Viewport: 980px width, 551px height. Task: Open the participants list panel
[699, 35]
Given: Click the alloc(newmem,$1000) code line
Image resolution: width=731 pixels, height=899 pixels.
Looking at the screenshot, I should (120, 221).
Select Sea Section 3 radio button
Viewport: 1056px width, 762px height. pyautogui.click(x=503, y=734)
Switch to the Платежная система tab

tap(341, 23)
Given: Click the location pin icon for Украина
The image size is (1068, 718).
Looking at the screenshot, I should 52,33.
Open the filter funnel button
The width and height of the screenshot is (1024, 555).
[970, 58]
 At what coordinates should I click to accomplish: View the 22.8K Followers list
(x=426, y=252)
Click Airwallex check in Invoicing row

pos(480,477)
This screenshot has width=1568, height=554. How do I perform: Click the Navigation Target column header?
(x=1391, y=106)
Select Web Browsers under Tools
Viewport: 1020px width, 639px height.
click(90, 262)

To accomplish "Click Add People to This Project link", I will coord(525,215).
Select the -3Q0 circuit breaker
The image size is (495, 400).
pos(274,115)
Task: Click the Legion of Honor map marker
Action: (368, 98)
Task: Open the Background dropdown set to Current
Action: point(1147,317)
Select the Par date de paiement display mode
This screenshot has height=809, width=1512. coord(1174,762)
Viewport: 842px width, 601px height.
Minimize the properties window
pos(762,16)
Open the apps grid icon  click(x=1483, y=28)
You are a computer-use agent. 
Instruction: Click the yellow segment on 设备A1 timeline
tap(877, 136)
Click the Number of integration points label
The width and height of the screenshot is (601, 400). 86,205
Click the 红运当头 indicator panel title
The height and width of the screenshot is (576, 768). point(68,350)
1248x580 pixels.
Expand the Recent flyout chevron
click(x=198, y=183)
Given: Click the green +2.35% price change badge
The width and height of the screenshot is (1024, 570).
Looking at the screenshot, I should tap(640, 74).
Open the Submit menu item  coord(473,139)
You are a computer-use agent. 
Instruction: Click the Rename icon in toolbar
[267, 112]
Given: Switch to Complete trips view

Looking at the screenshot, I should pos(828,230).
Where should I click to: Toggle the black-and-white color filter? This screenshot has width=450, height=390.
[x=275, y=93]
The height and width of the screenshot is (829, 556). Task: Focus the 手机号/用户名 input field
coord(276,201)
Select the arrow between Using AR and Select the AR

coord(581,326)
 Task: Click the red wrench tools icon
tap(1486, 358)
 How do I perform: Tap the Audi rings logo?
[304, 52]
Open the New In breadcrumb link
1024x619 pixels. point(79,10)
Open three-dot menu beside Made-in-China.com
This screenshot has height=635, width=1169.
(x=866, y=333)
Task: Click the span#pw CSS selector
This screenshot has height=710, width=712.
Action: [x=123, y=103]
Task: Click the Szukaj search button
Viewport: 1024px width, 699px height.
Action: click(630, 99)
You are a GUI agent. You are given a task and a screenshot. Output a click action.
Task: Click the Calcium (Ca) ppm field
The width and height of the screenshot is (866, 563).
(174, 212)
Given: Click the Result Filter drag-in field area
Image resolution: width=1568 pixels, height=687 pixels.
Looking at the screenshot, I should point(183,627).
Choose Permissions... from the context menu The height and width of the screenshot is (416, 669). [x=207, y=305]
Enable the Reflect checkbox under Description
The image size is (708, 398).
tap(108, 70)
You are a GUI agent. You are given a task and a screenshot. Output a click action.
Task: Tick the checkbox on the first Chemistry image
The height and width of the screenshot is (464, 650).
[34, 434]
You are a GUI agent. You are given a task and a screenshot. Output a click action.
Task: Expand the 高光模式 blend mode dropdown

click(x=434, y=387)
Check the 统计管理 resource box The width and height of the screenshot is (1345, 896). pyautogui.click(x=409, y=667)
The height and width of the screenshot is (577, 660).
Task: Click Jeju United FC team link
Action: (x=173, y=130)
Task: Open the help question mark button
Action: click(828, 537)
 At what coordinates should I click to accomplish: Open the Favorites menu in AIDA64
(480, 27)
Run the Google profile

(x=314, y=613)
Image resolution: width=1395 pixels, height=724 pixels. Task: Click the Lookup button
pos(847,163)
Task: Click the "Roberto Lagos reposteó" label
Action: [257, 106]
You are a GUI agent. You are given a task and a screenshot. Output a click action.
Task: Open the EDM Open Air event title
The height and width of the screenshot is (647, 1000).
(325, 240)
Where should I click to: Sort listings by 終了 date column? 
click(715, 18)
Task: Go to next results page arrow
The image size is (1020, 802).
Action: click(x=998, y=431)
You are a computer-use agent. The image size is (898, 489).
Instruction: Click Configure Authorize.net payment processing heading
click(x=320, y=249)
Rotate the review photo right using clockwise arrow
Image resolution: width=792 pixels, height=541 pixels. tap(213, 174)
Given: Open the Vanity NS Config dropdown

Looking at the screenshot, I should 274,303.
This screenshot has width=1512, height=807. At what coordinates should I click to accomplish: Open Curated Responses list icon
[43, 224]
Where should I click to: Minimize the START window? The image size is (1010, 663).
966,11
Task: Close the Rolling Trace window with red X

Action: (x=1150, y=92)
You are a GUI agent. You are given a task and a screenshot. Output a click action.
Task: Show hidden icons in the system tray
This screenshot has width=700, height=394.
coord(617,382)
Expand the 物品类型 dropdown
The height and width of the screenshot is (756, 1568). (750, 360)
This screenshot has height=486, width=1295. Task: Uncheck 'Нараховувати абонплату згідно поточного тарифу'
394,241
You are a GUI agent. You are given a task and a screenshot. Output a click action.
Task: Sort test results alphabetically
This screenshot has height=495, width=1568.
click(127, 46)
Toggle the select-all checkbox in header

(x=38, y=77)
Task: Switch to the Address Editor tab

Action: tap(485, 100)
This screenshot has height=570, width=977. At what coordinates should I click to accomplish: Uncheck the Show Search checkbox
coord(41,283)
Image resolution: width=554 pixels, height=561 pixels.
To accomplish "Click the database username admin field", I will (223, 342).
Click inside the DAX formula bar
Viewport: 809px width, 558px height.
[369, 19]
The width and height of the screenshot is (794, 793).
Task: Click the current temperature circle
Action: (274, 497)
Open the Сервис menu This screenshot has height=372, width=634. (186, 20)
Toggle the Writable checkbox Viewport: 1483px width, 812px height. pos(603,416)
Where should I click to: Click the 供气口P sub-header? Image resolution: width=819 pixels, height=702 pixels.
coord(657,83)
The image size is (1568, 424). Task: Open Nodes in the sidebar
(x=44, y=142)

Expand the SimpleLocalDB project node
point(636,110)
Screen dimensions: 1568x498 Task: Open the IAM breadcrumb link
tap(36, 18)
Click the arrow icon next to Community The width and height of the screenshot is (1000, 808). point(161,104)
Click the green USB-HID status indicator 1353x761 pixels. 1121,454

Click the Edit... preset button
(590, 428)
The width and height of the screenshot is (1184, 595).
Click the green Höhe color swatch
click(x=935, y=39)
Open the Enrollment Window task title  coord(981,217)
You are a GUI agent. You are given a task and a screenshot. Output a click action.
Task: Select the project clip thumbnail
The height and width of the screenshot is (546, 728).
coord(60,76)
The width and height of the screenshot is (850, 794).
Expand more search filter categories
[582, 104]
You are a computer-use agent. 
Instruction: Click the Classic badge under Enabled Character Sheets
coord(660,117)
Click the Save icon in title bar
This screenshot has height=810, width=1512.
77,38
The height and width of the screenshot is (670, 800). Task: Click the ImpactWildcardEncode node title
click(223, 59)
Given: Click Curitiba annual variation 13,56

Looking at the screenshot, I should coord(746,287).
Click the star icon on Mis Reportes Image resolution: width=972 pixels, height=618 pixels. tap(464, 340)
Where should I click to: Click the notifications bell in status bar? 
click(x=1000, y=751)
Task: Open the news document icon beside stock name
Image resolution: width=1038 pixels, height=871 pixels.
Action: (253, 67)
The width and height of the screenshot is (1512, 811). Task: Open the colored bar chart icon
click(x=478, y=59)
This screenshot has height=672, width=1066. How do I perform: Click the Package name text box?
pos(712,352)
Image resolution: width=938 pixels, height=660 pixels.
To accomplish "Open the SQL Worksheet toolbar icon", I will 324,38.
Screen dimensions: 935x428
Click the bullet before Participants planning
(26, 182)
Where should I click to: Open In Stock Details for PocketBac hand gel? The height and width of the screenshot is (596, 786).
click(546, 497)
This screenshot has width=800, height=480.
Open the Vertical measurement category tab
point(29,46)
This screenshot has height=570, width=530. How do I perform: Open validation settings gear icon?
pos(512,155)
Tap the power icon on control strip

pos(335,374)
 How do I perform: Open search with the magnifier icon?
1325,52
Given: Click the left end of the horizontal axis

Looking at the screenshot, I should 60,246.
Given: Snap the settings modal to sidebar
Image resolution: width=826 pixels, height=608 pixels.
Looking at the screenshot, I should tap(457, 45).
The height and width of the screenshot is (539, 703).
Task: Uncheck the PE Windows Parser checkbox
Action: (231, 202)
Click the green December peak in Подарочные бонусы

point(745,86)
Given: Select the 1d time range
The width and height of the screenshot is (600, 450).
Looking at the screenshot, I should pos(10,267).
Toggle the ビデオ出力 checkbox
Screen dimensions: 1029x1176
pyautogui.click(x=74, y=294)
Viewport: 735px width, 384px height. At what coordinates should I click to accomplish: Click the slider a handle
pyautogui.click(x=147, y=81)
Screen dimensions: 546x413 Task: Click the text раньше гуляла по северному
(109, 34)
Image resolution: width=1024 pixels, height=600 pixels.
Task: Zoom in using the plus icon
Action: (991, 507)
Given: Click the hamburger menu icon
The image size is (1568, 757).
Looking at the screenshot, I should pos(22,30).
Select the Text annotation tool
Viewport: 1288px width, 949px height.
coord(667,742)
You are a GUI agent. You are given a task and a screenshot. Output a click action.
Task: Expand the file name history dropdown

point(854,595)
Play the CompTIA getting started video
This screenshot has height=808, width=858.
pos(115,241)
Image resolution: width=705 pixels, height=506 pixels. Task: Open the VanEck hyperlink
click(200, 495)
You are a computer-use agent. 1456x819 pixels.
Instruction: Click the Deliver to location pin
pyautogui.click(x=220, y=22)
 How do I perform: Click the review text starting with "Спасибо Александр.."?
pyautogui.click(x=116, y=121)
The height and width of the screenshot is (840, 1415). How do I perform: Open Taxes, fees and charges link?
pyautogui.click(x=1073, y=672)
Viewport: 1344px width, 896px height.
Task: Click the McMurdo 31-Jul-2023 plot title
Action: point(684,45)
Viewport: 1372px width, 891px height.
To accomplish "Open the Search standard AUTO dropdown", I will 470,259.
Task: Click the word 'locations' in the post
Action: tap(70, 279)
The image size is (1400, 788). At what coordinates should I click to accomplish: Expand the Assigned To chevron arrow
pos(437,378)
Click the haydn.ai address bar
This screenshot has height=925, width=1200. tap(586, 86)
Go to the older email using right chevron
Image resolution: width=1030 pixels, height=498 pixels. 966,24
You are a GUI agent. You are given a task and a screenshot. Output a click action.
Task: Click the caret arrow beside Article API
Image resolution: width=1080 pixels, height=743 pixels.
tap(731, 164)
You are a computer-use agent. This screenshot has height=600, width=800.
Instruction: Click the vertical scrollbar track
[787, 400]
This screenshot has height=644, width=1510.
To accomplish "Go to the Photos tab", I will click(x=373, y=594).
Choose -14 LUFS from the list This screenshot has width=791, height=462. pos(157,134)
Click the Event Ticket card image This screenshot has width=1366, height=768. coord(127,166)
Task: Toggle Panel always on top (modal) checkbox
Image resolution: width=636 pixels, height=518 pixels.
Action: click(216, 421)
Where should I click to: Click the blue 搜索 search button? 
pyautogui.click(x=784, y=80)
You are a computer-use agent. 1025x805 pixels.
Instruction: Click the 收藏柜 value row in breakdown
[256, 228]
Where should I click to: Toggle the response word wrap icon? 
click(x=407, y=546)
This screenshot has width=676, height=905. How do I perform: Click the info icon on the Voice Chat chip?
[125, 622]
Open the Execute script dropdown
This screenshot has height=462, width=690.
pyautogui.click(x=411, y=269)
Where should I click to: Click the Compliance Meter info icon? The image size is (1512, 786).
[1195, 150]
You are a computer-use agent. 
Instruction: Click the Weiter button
⁂
When the word "results" occurs in a line above, list that line.

Task: Go to next results page arrow
Task: Sort test results alphabetically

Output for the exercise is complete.